Mi hijo mayor que tenía dos años, le parpadeaban los ojos viniendo del aeropuerto y pasando por el túnel de la Pl. España. Lámparas, lucecitas, lucecitas, decía. Por lo que había vivido y veía cada día aquello era un derroche a todas luces, valga la redundancia..

Recuerdo también la sensación de angustia de ir de compras a un supermercado de una gran superficie. La sobreoferta y la abundancia de comida eran chocantes y nos producían angustia y bloqueo. En Bolivia, no pasamos hambre, pero las opciones de variedad de comida eran limitadas. Incluso en las grandes ciudades, donde cuando veías algo que te interesaba tenías que comprarlo porque no sabías cuándo volvería a estar.
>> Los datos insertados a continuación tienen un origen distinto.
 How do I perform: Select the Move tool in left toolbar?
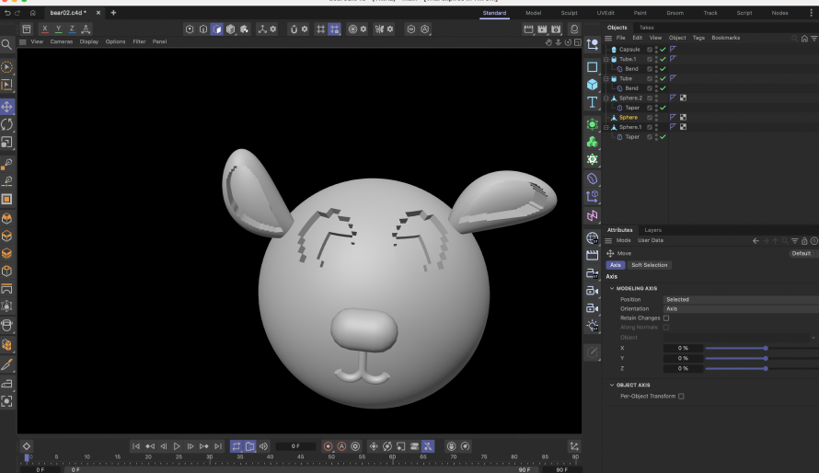tap(6, 106)

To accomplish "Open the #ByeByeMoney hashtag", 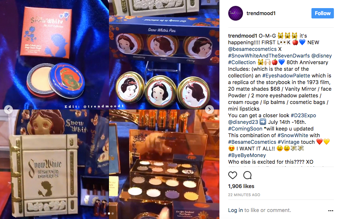I will (x=247, y=155).
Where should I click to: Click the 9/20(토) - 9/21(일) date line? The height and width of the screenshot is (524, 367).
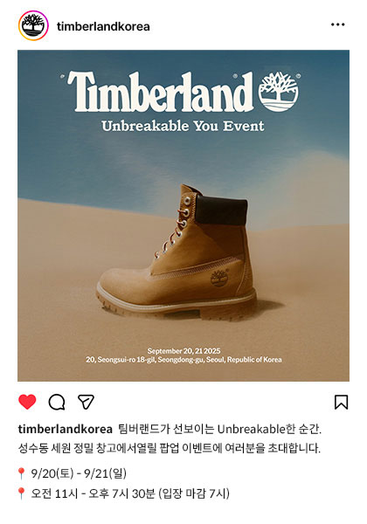tap(79, 473)
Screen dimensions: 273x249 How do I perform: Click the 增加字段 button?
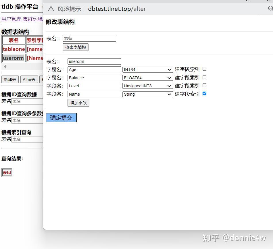pyautogui.click(x=78, y=103)
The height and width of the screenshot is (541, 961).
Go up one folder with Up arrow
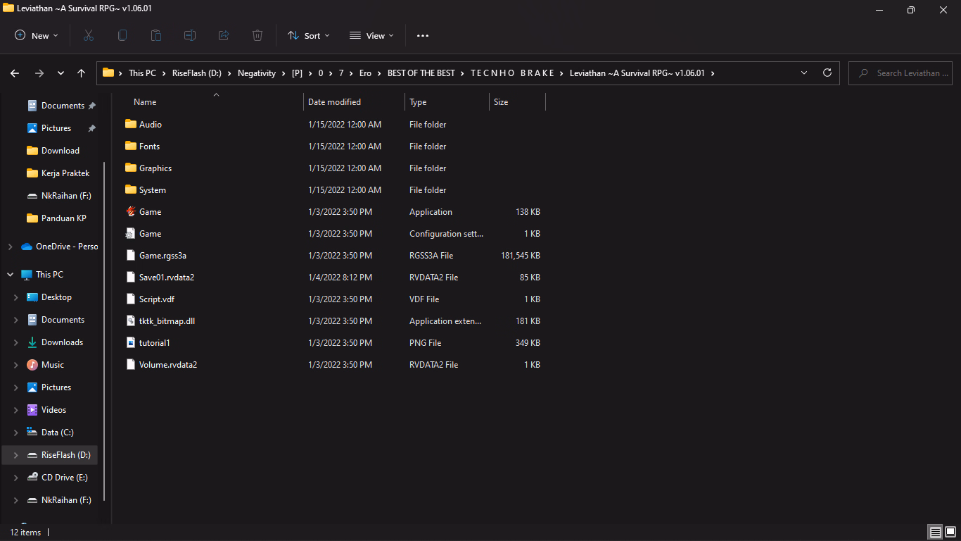point(81,73)
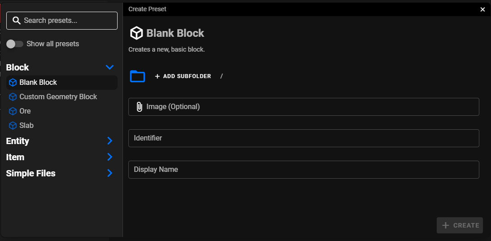Close the Create Preset dialog
491x241 pixels.
click(482, 9)
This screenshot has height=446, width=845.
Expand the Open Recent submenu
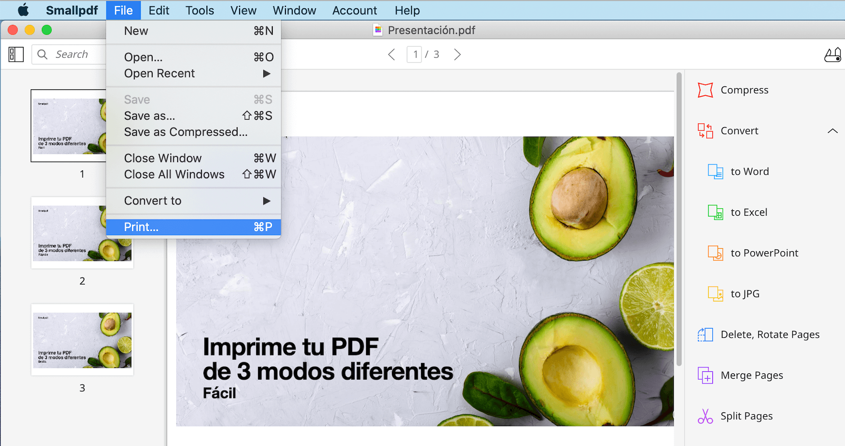pyautogui.click(x=266, y=74)
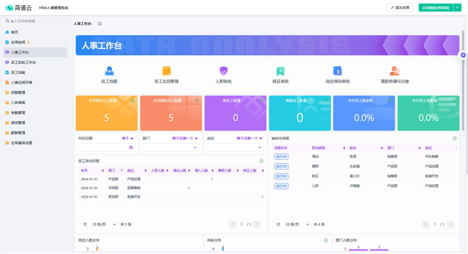Sort by 年月 column in 员工异动月报

103,171
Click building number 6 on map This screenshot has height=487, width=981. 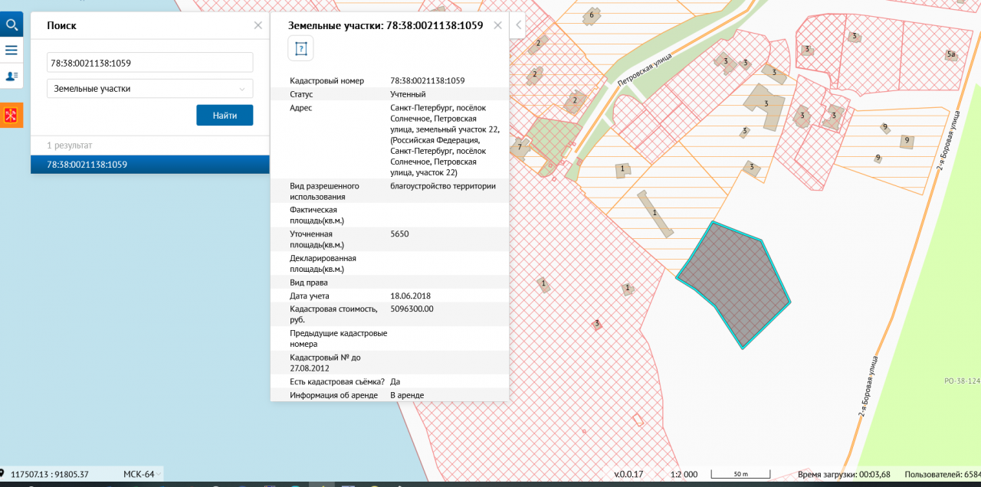click(x=591, y=15)
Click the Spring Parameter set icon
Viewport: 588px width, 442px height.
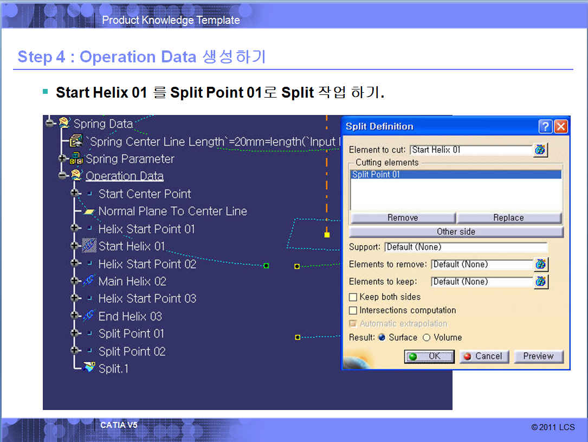point(77,159)
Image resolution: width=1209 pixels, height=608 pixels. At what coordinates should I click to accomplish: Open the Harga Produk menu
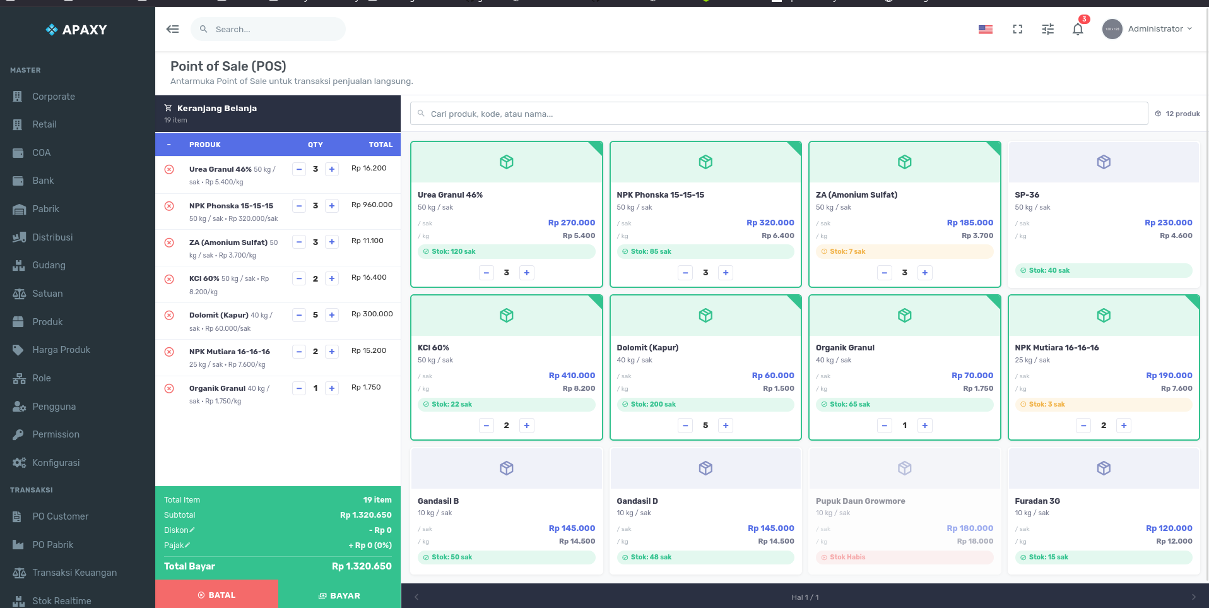[x=61, y=350]
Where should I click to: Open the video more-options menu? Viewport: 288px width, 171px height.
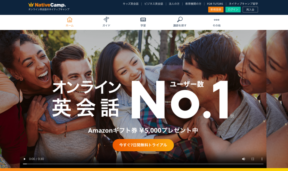262,159
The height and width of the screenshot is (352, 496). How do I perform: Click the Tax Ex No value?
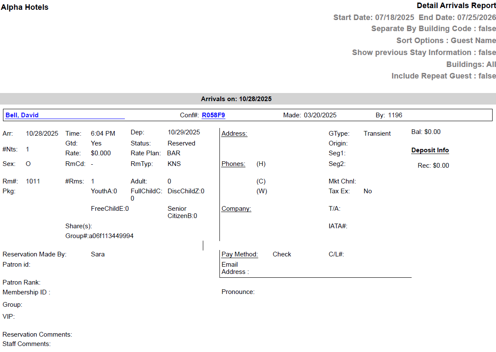(367, 191)
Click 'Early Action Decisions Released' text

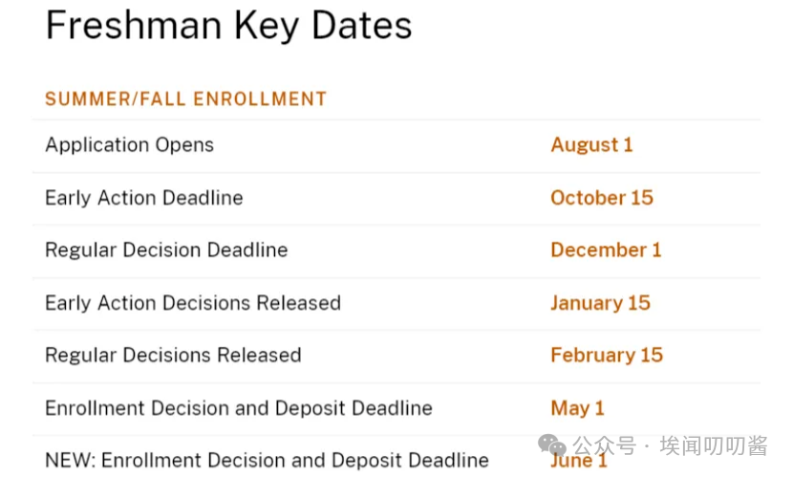(192, 303)
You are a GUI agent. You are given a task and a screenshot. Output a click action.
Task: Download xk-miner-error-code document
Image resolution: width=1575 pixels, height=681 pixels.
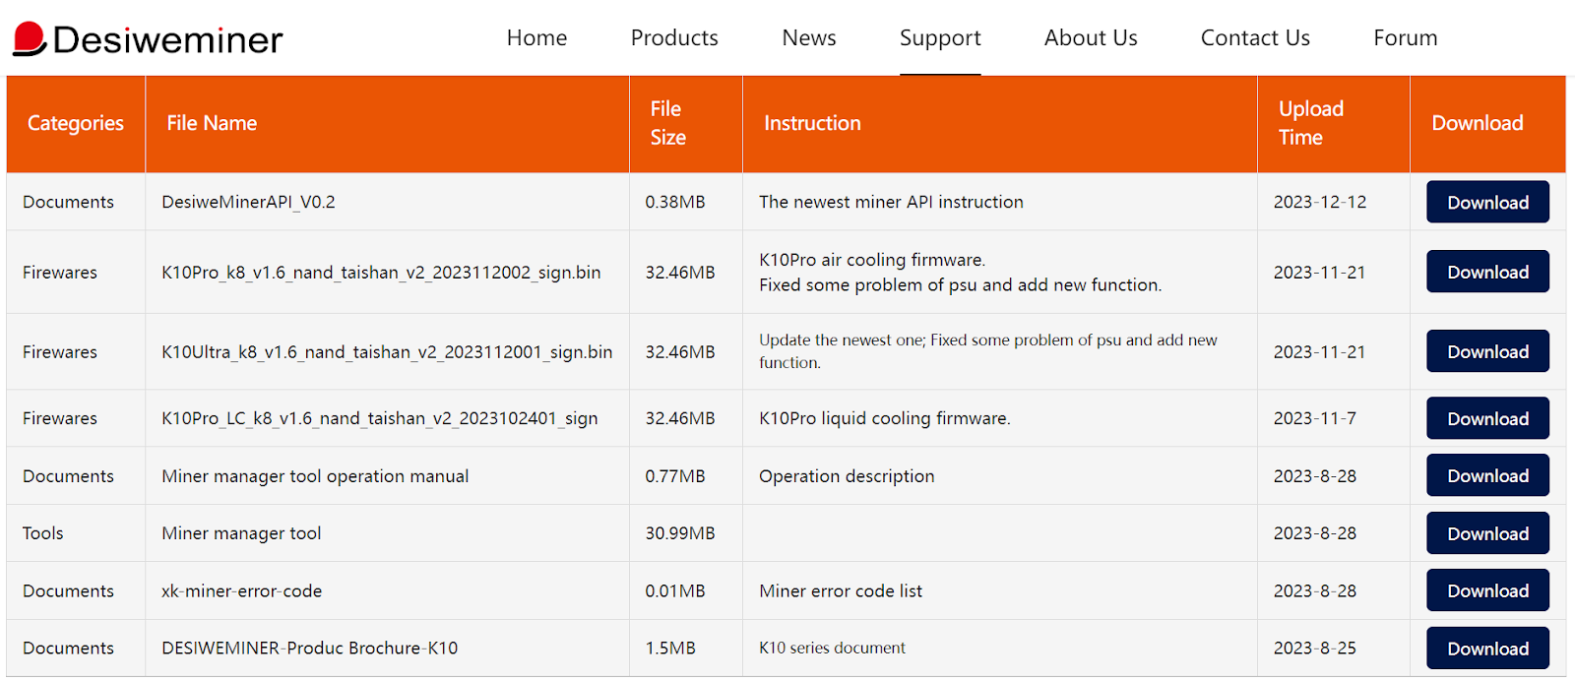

Y en medio de ese cambio, Barcelona hervía entre el Cobi y la villa olímpica. Era evidente que estaba mucho más bonita. Estéticamente, había cambiado y ganado urbanísticamente. La distancia no nos permitió conocer a cambio de qué.

Actualmente, todo es más sencillo, pero entonces todo lo que podía conocer de lo que ocurría en Barcelona era a través de Radio Exterior de España y no siempre. Había que tener señal señal, que el aparato de onda larga funcionase bien, y que tuvieras pilas. Ninguna de las tres cosas era evidente.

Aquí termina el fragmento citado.